Instructions for the task: Output every line of the data exactly as it appears.

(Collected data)
□ □ □ □ □ □ □
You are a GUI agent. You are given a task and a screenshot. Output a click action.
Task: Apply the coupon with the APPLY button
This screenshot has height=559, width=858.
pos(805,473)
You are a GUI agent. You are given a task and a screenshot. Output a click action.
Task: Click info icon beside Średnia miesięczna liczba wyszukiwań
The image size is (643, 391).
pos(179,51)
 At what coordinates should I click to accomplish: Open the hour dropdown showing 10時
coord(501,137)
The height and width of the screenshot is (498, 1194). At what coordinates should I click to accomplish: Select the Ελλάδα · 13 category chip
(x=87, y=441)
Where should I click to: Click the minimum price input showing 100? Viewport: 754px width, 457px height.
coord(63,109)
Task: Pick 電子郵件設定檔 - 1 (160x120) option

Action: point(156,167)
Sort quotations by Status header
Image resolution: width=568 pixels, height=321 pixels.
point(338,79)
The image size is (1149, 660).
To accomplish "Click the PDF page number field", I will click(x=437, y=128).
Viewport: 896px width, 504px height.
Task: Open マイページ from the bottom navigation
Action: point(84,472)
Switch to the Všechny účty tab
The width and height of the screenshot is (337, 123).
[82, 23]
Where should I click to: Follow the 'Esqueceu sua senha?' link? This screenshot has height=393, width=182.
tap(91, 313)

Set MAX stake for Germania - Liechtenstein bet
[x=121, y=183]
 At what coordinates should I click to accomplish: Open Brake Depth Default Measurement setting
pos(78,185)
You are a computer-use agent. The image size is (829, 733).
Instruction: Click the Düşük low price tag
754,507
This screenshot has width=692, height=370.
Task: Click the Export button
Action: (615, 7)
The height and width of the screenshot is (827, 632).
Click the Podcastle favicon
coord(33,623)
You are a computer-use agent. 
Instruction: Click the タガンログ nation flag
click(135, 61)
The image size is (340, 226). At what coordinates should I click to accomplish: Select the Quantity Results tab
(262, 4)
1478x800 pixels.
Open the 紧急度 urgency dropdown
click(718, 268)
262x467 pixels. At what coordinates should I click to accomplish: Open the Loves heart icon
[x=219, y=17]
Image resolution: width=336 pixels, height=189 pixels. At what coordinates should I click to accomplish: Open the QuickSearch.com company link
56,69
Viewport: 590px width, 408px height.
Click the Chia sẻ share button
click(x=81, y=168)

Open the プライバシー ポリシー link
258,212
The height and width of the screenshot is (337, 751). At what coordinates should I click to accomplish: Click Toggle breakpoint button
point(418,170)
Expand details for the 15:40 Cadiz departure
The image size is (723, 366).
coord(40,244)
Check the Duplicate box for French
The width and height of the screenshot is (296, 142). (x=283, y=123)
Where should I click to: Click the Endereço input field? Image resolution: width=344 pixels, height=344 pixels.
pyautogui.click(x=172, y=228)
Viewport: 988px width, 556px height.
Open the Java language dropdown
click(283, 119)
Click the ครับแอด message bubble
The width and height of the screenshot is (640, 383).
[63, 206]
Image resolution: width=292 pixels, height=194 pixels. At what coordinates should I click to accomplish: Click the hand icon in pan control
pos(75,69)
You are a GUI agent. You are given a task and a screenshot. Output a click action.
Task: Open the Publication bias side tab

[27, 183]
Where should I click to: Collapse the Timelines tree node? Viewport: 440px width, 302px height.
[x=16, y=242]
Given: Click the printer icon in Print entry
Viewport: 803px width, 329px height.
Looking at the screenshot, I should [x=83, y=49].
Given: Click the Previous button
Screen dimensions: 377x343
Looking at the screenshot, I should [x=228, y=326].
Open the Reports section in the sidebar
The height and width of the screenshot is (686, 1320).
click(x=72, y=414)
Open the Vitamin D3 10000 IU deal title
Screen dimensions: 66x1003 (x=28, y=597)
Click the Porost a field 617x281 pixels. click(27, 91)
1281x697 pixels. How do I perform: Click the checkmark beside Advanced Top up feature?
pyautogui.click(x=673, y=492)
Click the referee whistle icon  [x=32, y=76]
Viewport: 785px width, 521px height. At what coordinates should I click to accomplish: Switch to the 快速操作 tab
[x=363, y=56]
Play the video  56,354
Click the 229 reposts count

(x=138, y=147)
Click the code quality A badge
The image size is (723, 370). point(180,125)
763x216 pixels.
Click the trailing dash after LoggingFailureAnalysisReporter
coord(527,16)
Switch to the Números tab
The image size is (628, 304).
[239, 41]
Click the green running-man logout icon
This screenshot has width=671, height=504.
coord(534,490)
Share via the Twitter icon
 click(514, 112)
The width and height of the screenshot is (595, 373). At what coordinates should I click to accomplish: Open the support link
□ □ □ □ □ □ □
Task result:
You are a GUI agent. You are given a task and a screenshot. Output a click action.
Task: Apply the coupon with the APPLY button
This screenshot has height=559, width=858.
pos(805,473)
You are a GUI agent. You are given a task and a screenshot. Output a click action.
Task: Click info icon beside Średnia miesięczna liczba wyszukiwań
The image size is (643, 391).
pos(179,51)
 At what coordinates should I click to accomplish: Open the hour dropdown showing 10時
coord(501,137)
The height and width of the screenshot is (498, 1194). At what coordinates should I click to accomplish: Select the Ελλάδα · 13 category chip
(x=87, y=441)
Where should I click to: Click the minimum price input showing 100? Viewport: 754px width, 457px height.
coord(63,109)
Task: Pick 電子郵件設定檔 - 1 (160x120) option

Action: point(156,167)
Sort quotations by Status header
Image resolution: width=568 pixels, height=321 pixels.
point(338,79)
The image size is (1149, 660).
To accomplish "Click the PDF page number field", I will click(x=437, y=128).
Viewport: 896px width, 504px height.
Task: Open マイページ from the bottom navigation
Action: point(84,472)
Switch to the Všechny účty tab
The width and height of the screenshot is (337, 123).
[82, 23]
Where should I click to: Follow the 'Esqueceu sua senha?' link? This screenshot has height=393, width=182.
tap(91, 313)

Set MAX stake for Germania - Liechtenstein bet
[x=121, y=183]
 At what coordinates should I click to accomplish: Open Brake Depth Default Measurement setting
pos(78,185)
You are a computer-use agent. The image size is (829, 733).
Instruction: Click the Düşük low price tag
754,507
This screenshot has width=692, height=370.
Task: Click the Export button
Action: (615, 7)
The height and width of the screenshot is (827, 632).
Click the Podcastle favicon
coord(33,623)
You are a computer-use agent. 
Instruction: Click the タガンログ nation flag
click(135, 61)
The image size is (340, 226). At what coordinates should I click to accomplish: Select the Quantity Results tab
(262, 4)
1478x800 pixels.
Open the 紧急度 urgency dropdown
click(718, 268)
262x467 pixels. At what coordinates should I click to accomplish: Open the Loves heart icon
[x=219, y=17]
Image resolution: width=336 pixels, height=189 pixels. At what coordinates should I click to accomplish: Open the QuickSearch.com company link
56,69
Viewport: 590px width, 408px height.
Click the Chia sẻ share button
click(x=81, y=168)

Open the プライバシー ポリシー link
258,212
The height and width of the screenshot is (337, 751). At what coordinates should I click to accomplish: Click Toggle breakpoint button
point(418,170)
Expand details for the 15:40 Cadiz departure
The image size is (723, 366).
coord(40,244)
Check the Duplicate box for French
The width and height of the screenshot is (296, 142). (x=283, y=123)
Where should I click to: Click the Endereço input field? Image resolution: width=344 pixels, height=344 pixels.
pyautogui.click(x=172, y=228)
Viewport: 988px width, 556px height.
Open the Java language dropdown
click(283, 119)
Click the ครับแอด message bubble
The width and height of the screenshot is (640, 383).
[63, 206]
Image resolution: width=292 pixels, height=194 pixels. At what coordinates should I click to accomplish: Click the hand icon in pan control
pos(75,69)
You are a GUI agent. You are given a task and a screenshot. Output a click action.
Task: Open the Publication bias side tab

[27, 183]
Where should I click to: Collapse the Timelines tree node? Viewport: 440px width, 302px height.
[x=16, y=242]
Given: Click the printer icon in Print entry
Viewport: 803px width, 329px height.
Looking at the screenshot, I should [x=83, y=49].
Given: Click the Previous button
Screen dimensions: 377x343
Looking at the screenshot, I should [x=228, y=326].
Open the Reports section in the sidebar
The height and width of the screenshot is (686, 1320).
click(x=72, y=414)
Open the Vitamin D3 10000 IU deal title
Screen dimensions: 66x1003 (x=28, y=597)
Click the Porost a field 617x281 pixels. click(27, 91)
1281x697 pixels. How do I perform: Click the checkmark beside Advanced Top up feature?
pyautogui.click(x=673, y=492)
Click the referee whistle icon  [x=32, y=76]
Viewport: 785px width, 521px height. At what coordinates should I click to accomplish: Switch to the 快速操作 tab
[x=363, y=56]
Play the video  56,354
Click the 229 reposts count

(x=138, y=147)
Click the code quality A badge
The image size is (723, 370). point(180,125)
763x216 pixels.
Click the trailing dash after LoggingFailureAnalysisReporter
coord(527,16)
Switch to the Números tab
The image size is (628, 304).
[239, 41]
Click the green running-man logout icon
This screenshot has width=671, height=504.
coord(534,490)
Share via the Twitter icon
 click(514, 112)
The width and height of the screenshot is (595, 373). At what coordinates should I click to accomplish: Open the support link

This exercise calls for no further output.